Tablebase Compression

Discussion of chess software programming and technical issues.

Moderator: Ras

Michael Neish
Posts: 70
Joined: Wed Apr 05, 2006 9:22 am

Tablebase Compression

Post by Michael Neish »

Hi,

I'm sure that this has been mentioned before, but I can't remember the rebuttal (if there was one).

I don't really know how these databases are set up, so this may seem naive, but here goes ...

Couldn't tablebases be massively compressed by storing instead a reduced number of positions?

For example, if a position is known to be a win, but it takes 50 plies to play out, could a position be stored every ten plies, and the program be relied on to find its way from one to the next by means of normal search?

Opinions welcome. Thanks.

Regards,

Mike.
Dann Corbit
Posts: 12799
Joined: Wed Mar 08, 2006 8:57 pm
Location: Redmond, WA USA

Re: Tablebase Compression

Post by Dann Corbit »

Michael Neish wrote:Hi,

I'm sure that this has been mentioned before, but I can't remember the rebuttal (if there was one).

I don't really know how these databases are set up, so this may seem naive, but here goes ...

Couldn't tablebases be massively compressed by storing instead a reduced number of positions?

For example, if a position is known to be a win, but it takes 50 plies to play out, could a position be stored every ten plies, and the program be relied on to find its way from one to the next by means of normal search?

Opinions welcome. Thanks.

Regards,

Mike.
The positions are already readuced a great deal.
First, the rotations and reflections are removed.
Also, positions that are not possible (like two adjoining kings) are eliminated.

So what you end up with is a small file compared to what you might thing would be needed.

After which, the tablebase files are typically compressed with a compression library.

Consider this file:
kqkb.gtb.cp4 which has a size of 935,406 bytes.

Try to come up with a scheme that has the exact answers for any win, loss, or draw between a king and queen verses a king and bishop that can possibly occur and make it fit into less than one million bytes.

By the way, the position is never stored in the tablebase file. The position is used to compute an address for lookup in the file, and the location of that address holds the answer.
Dirt
Posts: 2851
Joined: Wed Mar 08, 2006 10:01 pm
Location: Irvine, CA, USA

Re: Tablebase Compression

Post by Dirt »

Say you're searching, and near you're maximum depth you see a capture and get few enough pieces on the board to be in a tablebase. It's not good to have to look ten plies deeper to know whether it's a win or not.
jwes
Posts: 778
Joined: Sat Jul 01, 2006 7:11 am

Re: Tablebase Compression

Post by jwes »

Michael Neish wrote:Hi,

I'm sure that this has been mentioned before, but I can't remember the rebuttal (if there was one).

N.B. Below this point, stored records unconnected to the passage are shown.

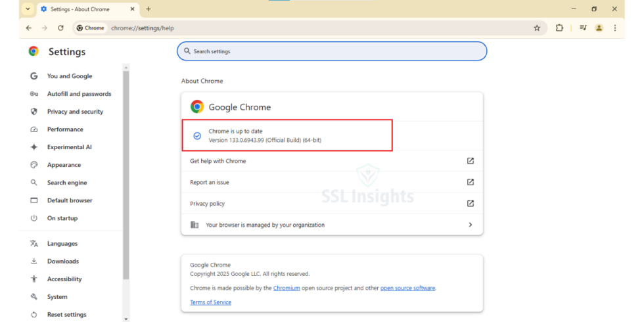The image size is (644, 322).
Task: Expand managed by your organization chevron
Action: point(471,225)
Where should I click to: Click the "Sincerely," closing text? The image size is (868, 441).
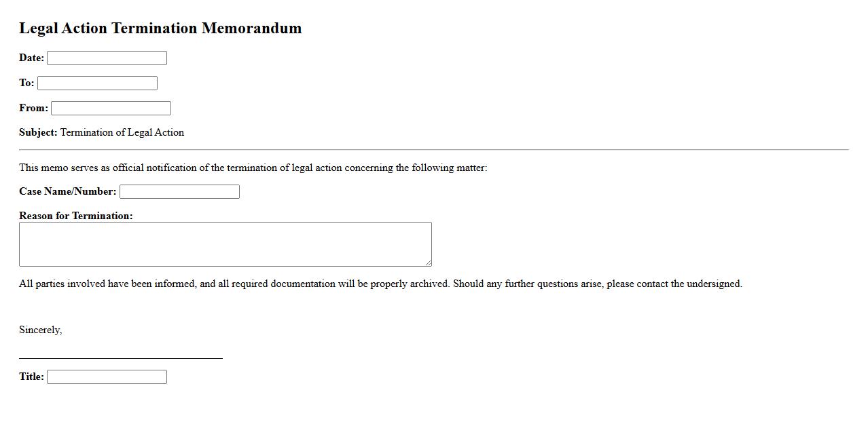[x=40, y=330]
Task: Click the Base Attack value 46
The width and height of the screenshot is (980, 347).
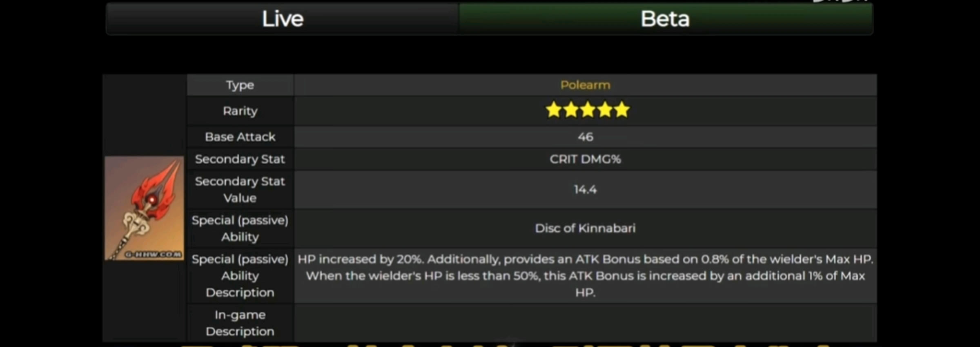Action: click(x=585, y=137)
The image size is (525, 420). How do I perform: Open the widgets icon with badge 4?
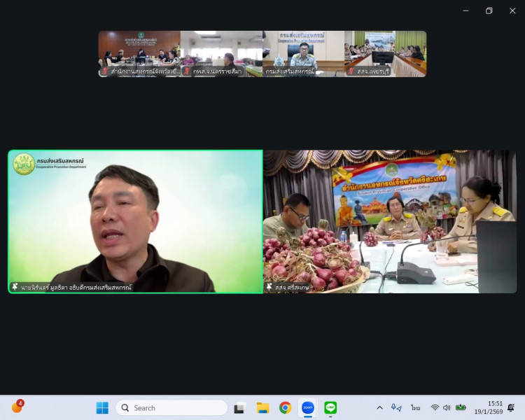[x=17, y=407]
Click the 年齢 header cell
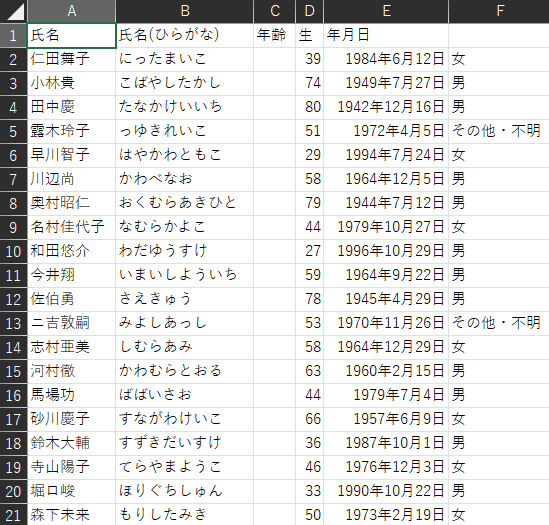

I don't really know how these databases are set up, so this may seem naive, but here goes ...

Couldn't tablebases be massively compressed by storing instead a reduced number of positions?

For example, if a position is known to be a win, but it takes 50 plies to play out, could a position be stored every ten plies, and the program be relied on to find its way from one to the next by means of normal search?

Opinions welcome. Thanks.

Regards,

Mike.
It could work, though it would be 4,8 or 16 plies. You would arithmatically shift the distance to mate or conversion right by the number of bits you wanted to save and add 1 to wins. It would be a compromise between bitbases and tablebases. Someone would have to try it to see how deep you would have to search to force mate from any tablebase position.
Edmund
Posts: 670
Joined: Mon Dec 03, 2007 3:01 pm
Location: Barcelona, Spain

Re: Tablebase Compression

Post by Edmund »

jwes wrote:
Michael Neish wrote:Hi,

I'm sure that this has been mentioned before, but I can't remember the rebuttal (if there was one).

I don't really know how these databases are set up, so this may seem naive, but here goes ...

Couldn't tablebases be massively compressed by storing instead a reduced number of positions?

For example, if a position is known to be a win, but it takes 50 plies to play out, could a position be stored every ten plies, and the program be relied on to find its way from one to the next by means of normal search?

Opinions welcome. Thanks.

Regards,

Mike.
It could work, though it would be 4,8 or 16 plies. You would arithmatically shift the distance to mate or conversion right by the number of bits you wanted to save and add 1 to wins. It would be a compromise between bitbases and tablebases. Someone would have to try it to see how deep you would have to search to force mate from any tablebase position.
We might be able to combine this trick with bitbases. ie. use bitbases for decisions in the searchtree and use this compressed DTZ database at root level. In combination with the bitbase this reduced Tablebase may even be further compressed.
LiquidNitrogenOverclocker

Re: Tablebase Compression

Post by LiquidNitrogenOverclocker »

Michael Neish wrote:Couldn't tablebases be massively compressed by storing instead a reduced number of positions?
What you are talking about is commonly referred to as "run length encoding" and, by and large, this is used most often in the world of checkers programming (not for the specific implementation you mentioned, but it works on the same principle).

The problem would be more difficult to implement for Distance To Conversion rather than Distance To Win. Recall DTC will only count moves away from either a pawn promotion or a piece capture. So, for any position, it knows the shortest path to take to convert to another database. At the time the "move is made", what is not known, is WHICH type of conversion it is heading for, unless it is THE converting move itself.

A player can be winning, and the DTC could be odd or even.

In Distance To Win databases, the winner always wins in an odd number of plies, the loser always loses in an even number of plies.

This is very helpful for compression for two reasons.

1) You don't need to attach "win or lose" information to the data, it is in the odd/even number that is stored at the index.

2) If a database is dominated by one value (maybe most of the Q vs. R positions where the side with the Q is to move) then it is very possible to get extremely long runs of "true distance rounded to the nearest 10" as you suggested.

Instead of seeing data like:

47,45,45,45,43,49,33,35,21,13,41,27 you could compress it to

6:49, 2:39, 21, 13, 31, 27 which would preserve the same info.

I think Ed Gilbert did implement this "rounding" function for his 10-piece Distance To Conversion databases in the game of checkers (he computed 8.5 trillion endgame positions over the course of about 4.2 computer years).